**Input for this task:**

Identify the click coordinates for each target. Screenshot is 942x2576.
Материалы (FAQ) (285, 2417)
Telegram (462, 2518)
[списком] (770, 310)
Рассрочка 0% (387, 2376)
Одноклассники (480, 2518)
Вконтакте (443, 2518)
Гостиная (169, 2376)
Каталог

**Exercise directions:** All lines from the one with "Рассрочка 0% (387, 2376)" through the end of the data must be repeated exactly, and nothing else may be repeated.

**Task answer:**
Рассрочка 0% (387, 2376)
Одноклассники (480, 2518)
Вконтакте (443, 2518)
Гостиная (169, 2376)
Каталог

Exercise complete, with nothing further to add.